• _Reading passage_:

========

# Building your own house?



## chaudi (Sep 10, 2009)

Any ideas about building your own house. I always wanted to build a small efficient winterize cabin close to Toronto. I imagine it would be much cheap and better than buys someone else old house. Here's one that been for sale for a while. I wonder couldn't a small house be built for cheaply 50-100k? I'm thinking DYS with some hire help.


----------



## mrcheap (Apr 4, 2009)

There's a TON of info on this topic. If you google "build your own house" you'll get 226 million results and find 443 books on Amazon.

Dig through some of a it and figure out what you're looking to do (build it entirely yourself, live off of the grid, have lower environmental impact, save money by acting as a general contractor yourself, etc, etc, etc). Once you know more precisely what your goal is you'll probably be able to find recommendations for specific resources.


----------



## redseal (Oct 31, 2011)

chaudi said:


> Any ideas about building your own house. I always wanted to build a small efficient winterize cabin close to Toronto. I imagine it would be much cheap and better than buys someone else old house. Here's one that been for sale for a while. I wonder couldn't a small house be built for cheaply 50-100k? I'm thinking DYS with some hire help.


I can guarantee you that it is not possible to build your own house for 50-100k unless you do every shred of labor yourself, with no help, and pay only for material costs. I am a builder, and my costs of labor an material would exceed this by quite a bit even on a smaller home. We have built some small passive homes (10% of energy used when compared to conventional) and they are a little more costly up-front, but save in the longer term.

Unless you have no full time employment, and plenty of knowledge and experience, I would suggest hiring a builder. You can however save quite a bit by being diligent in the design stage.


----------



## sisco (Oct 18, 2011)

redseal - being a builder, I'm curious to hear your opinion on modular (engineered) homes. The manufacturers state that they can build a similar home for 10-15% less than a site-built home. Have you had any experience with these? Some of the manufacturers (MapleLeaf Homes being one) offer some interesting designs for small <1000sqft homes, and also some "eco" homes that are designed to be highly efficient and use environmentally friendly materials.


----------



## hystat (Jun 18, 2010)

chaudi said:


> small efficient winterize cabin close to Toronto.


Where specifically?
Most municipalities near Toronto have zoning laws that prevent that sort of building. 
Start with city hall before doing too much reading/planning.

Regardless, buying is always cheaper than building. Building is for those who cannot find what they want.


----------



## chaudi (Sep 10, 2009)

========

Dataset records:
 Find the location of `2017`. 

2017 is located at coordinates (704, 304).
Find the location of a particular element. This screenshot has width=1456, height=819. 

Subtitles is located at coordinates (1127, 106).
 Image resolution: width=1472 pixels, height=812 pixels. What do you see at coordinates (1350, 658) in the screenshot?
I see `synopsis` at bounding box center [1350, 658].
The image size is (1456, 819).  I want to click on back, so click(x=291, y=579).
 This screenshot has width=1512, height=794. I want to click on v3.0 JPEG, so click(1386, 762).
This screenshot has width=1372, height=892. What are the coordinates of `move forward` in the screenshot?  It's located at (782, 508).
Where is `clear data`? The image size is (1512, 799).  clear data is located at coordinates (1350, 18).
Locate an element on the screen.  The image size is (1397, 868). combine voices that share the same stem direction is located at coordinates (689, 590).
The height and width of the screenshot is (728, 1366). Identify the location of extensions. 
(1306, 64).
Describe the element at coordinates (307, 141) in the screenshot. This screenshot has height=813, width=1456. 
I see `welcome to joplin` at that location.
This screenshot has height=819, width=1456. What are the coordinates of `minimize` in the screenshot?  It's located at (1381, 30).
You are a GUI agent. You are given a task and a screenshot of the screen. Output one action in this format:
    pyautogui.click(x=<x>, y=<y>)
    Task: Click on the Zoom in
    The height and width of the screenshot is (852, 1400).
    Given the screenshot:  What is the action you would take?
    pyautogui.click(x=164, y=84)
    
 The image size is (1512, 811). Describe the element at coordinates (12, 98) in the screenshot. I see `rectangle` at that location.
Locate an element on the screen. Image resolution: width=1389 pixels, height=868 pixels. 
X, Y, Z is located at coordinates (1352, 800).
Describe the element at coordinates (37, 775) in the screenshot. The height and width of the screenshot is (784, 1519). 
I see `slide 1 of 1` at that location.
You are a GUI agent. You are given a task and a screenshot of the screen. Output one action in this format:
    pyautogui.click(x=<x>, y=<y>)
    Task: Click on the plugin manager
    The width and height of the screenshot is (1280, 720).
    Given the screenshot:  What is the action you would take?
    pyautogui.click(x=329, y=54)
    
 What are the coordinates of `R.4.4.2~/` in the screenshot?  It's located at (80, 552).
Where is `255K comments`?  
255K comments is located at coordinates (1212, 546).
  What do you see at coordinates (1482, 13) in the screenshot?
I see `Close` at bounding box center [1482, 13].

========

• _Work to complete_:
1. In the forum thread on building your own house, how much less do modular home manufacturers claim they can build a similar home for, compared with a site-built one?
2. Carry on the forum thread on building your own house from the point where it stops.

• _Responses to the tasks_:
1. 10-15% less than a site-built home.

2.
Well i'd like a large detached bachelor which kind of hard to find in a house. It seems much better to build this kind of house. For example i don't need a 1 bedroom because it is easy to heat a large room to use as living room, bedroom, dinning room. Bathroom and kitchen i prefer small, with a nice shower stall. Kitchen i don't need a large refrigerator or oven. 2 burners and small beer fridge would be fine. 
I'd like the whole house in 12v with wind/solar generators. Heating would be gas as the stove and fridge. Could be 12v heaters too. Toilet I'm thinking chemical. 
Using shipping containers seems the cheapest way. 
I wonder how much it would cost to furnish two shipping containers with wood on the inside and insulation and siding on the outside?


----------



## underbidbob (Jan 23, 2012)

There's a TON of info on this topic. If you google "build your own house" you'll get 226 million results and find 443 books on Amazon.

Dig through some of a it and figure out what you're looking to do (build it entirely yourself, live off of the grid, have lower environmental impact, save money by acting as a general contractor yourself, etc, etc, etc). Once you know more precisely what your goal is you'll probably be able to find recommendations for specific resources.


----------



## hystat (Jun 18, 2010)




----------



## Barwelle (Feb 23, 2011)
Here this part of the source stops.